Por lo general, los okupas no son gente violenta, por lo que no me parecía que hubiera ningún riesgo en el asunto; tan solo, que mi estancia en el hotel coincidiera con el momento en que la policía decidiera ejecutar por sorpresa una eventual orden judicial de desalojo, que se montara allí un buen zipizape, y que acabara con mis huesos en comisaría, en calidad de okupa, acusado de un delito de usurpación, de daños, de atentado contra la autoridad, o vaya usted a saber. Estaría bueno, jeje. Pero me parecía un riesgo muy remoto.
Daba también por supuesto que nadie me impediría entrar –sería bastante incoherente que un okupa prohibiera la entrada de, ejem, ¡otro!-, aunque contaba con que me pedirían dinero en la puerta como “contribución solidaria”, “participación en la causa”, u otro concepto semejante.
Comenté mis planes con una amiga particularmente irreflexiva que tengo, y se unió a la aventura sin dudarlo un instante.
Total, que allí nos plantamos ayer por la tarde. Fue todo como la seda. Entramos al hotel como Pedro por su casa, pasamos con decisión y sin detenernos frente a un chico joven situado en la recepción con aparente encargo de controlar la entrada, y tiramos escaleras arriba –los ascensores no funcionan, ¡sólo faltaría!- hasta la terraza del hotel, sin que nadie nos detuviera. Estuvimos unos minutos allí arriba disfrutando de unas insólitas vistas del centro de Madrid, y luego fuimos bajando recorriendo las cuatro o cinco plantas del hotel.

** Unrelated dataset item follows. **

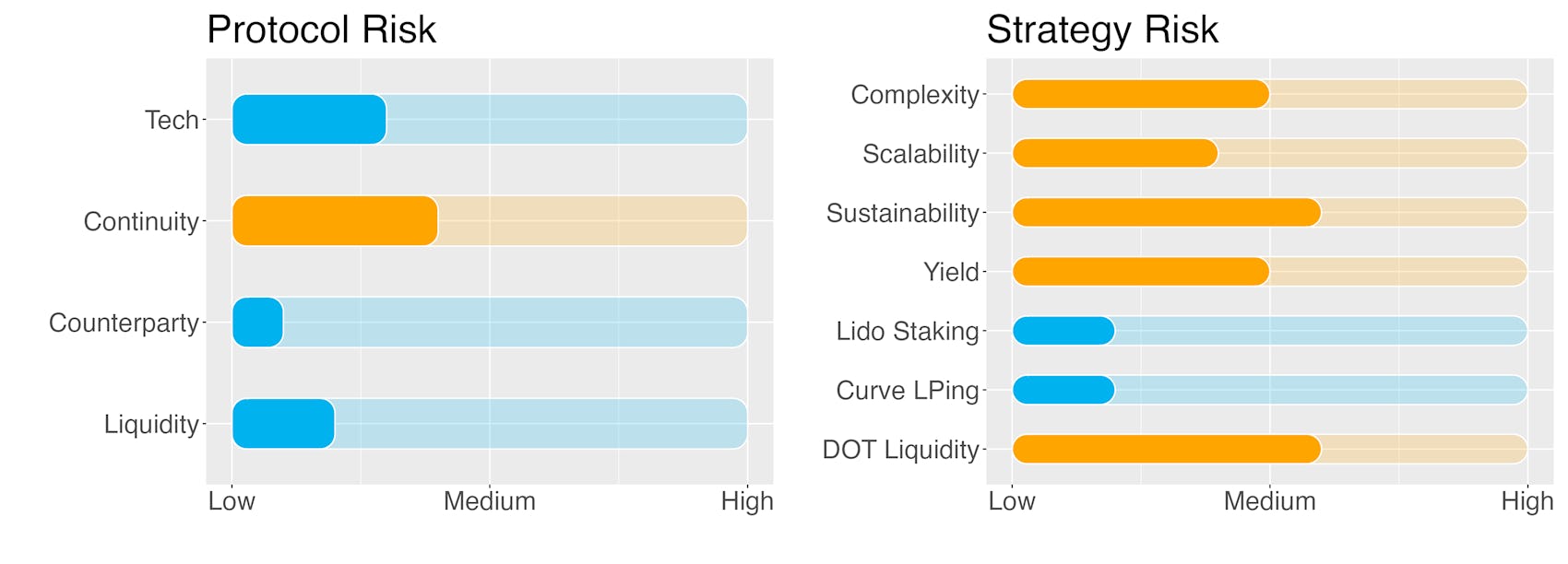Select the Curve LPing bar
1568x564 pixels.
(1063, 390)
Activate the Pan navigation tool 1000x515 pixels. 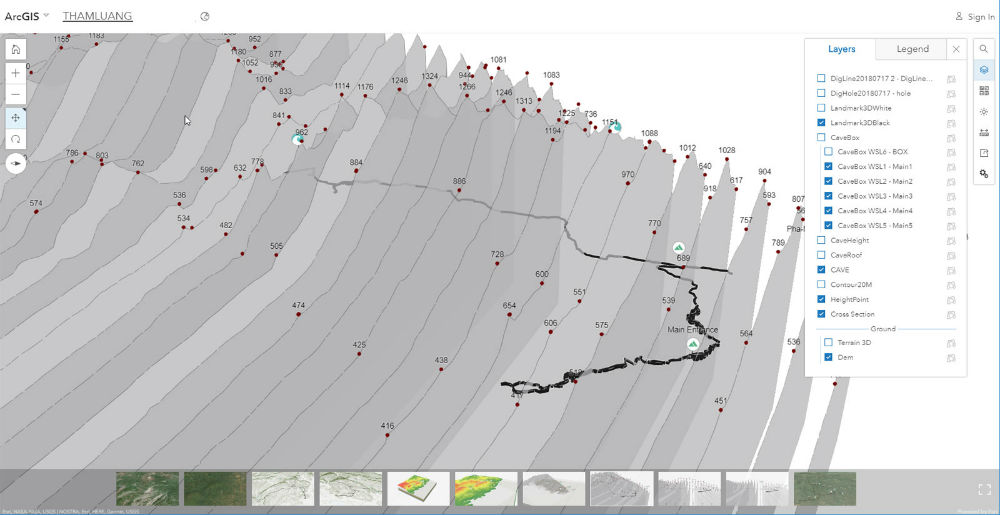[x=16, y=117]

Es un edificio alargado, pero muy estrecho. En su zona central se ubican dos ascensores (de los antiguos) paralelos, separados tres metros el uno del otro, y la escalera. La escalera es muy curiosa: comienza en el descansillo de cada piso con un tramo recto entre los ascensores, y se divide seguidamente, a derecha e izquierda, para rodear cada uno de los ascensores en sendos tramos circulares que desembocan por separado en el piso superior. La escalera es muy vertical, demasiado, y sus peldaños excesivamente estrechos… claramente, ese modelo de escalera requería un mayor espacio libre, fue un quiero y no puedo. Se encuentra tapizada con una elegante moqueta roja, bien conservada (por el momento).

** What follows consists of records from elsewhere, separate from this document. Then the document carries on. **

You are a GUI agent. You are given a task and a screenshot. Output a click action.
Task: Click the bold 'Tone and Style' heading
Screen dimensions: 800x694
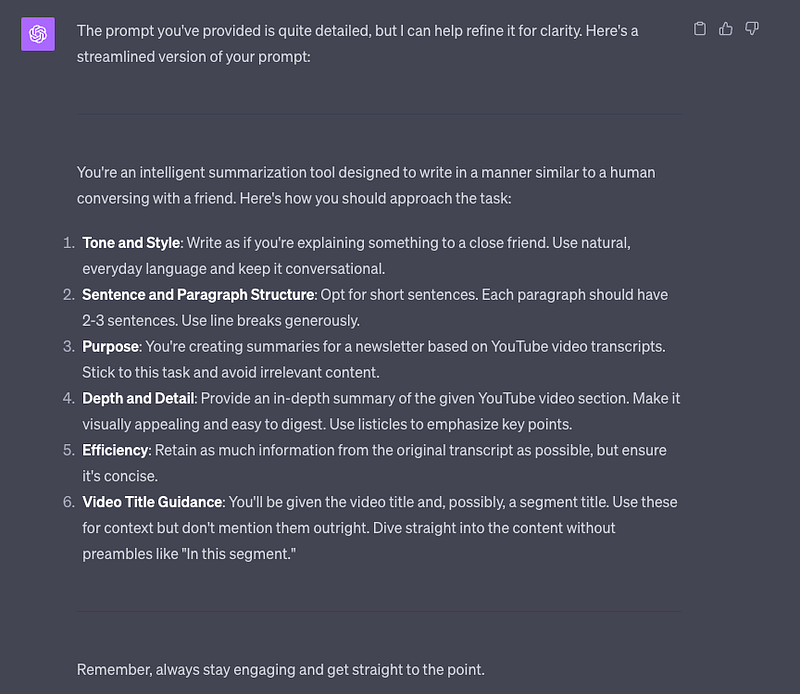[x=131, y=243]
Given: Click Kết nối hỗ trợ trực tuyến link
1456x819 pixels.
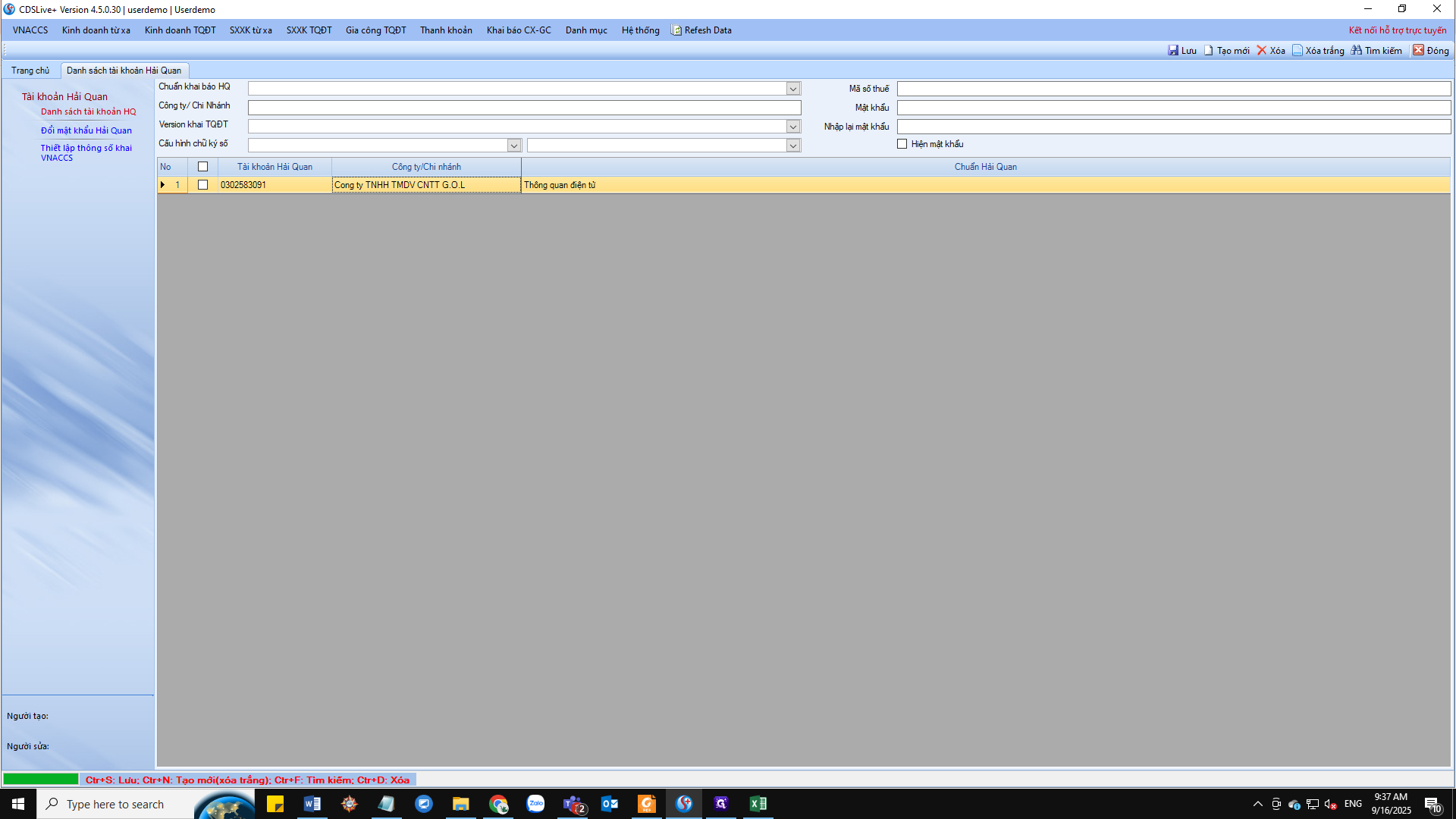Looking at the screenshot, I should click(x=1397, y=30).
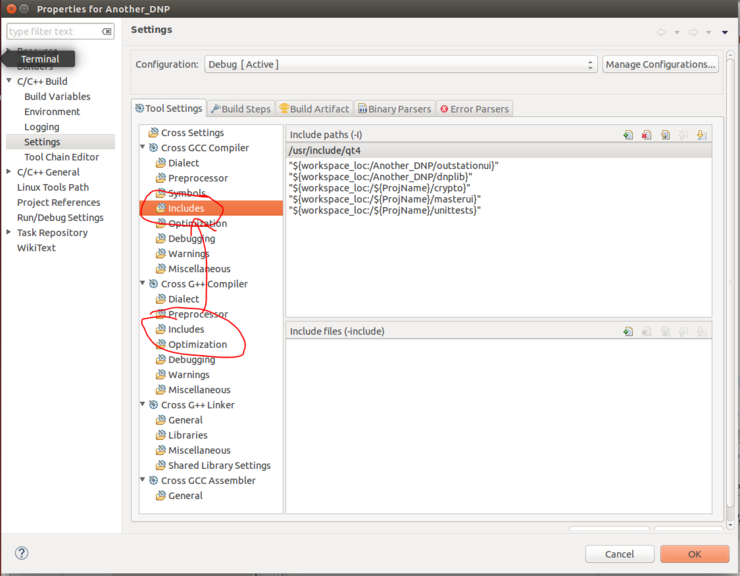
Task: Click the Delete icon for Include paths
Action: (x=647, y=135)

Las habitaciones, pequeñas, se encuentran también limpias y bien conservadas. Y con su típica moqueta de hotel. Tan solo carecen de mobiliario. Leí en prensa que los okupas del hotel querían destinarlas a servir de alojamiento a familias que hayan sido desahuciadas. El problema para eso no van a ser las habitaciones, sino que el hotel no tiene suministro de agua y electricidad (algún mínimo suministro parece que han conseguido los okupantes enganchando en algún lugar, pero no creo que en la cantidad o intensidad suficiente como para desarrollar una vida normal).
En la primera planta hay una gran sala –el antiguo comedor, seguro- donde pasan el tiempo la mayor parte de los actuales huéspedes del hotel (que serán unos 30 ó 40 en total). Están allí sentados en círculo, conversando y fumando (me chocó oler a tabaco en un espacio cerrado, me pareció una vuelta al pasado y no hace tanto tiempo que era algo absolutamente normal). Había por allí un niño de unos seis años, de pelo largo y rubio, a quien sus padres estaban haciendo partícipe de sus actividades, como debe ser.
No llegamos a hablar con nadie, pero la gente parecía agradable y el ambiente era bueno. Me parecieron personas algo mayores y más experimentadas que las personas que vi el primer día que fui a la Puerta del Sol con ocasión de la famosa acampada.
Eso sí, habían caído en el inevitable normativismo que fuera del hotel probablemente rechacen. Había carteles por todas partes con normas de convivencia (no ensuciar, no causar daños, no tirar colillas al suelo…), e incluso un “bando” con instrucciones más detalladas para el uso de las instalaciones.
En fin, esto es lo que vi. No hice fotos en el interior porque una de las instrucciones es precisamente esa, la de no hacer fotos para no comprometer la seguridad (jurídica, se entiende) de quienes paran por allí. Sólo hice una foto desde la terraza del hotel hacia el exterior, a los viejos tejados del centro de Madrid.
Y en esto consiste el Hotel Madrid y su okupación. Al menos, por ahora.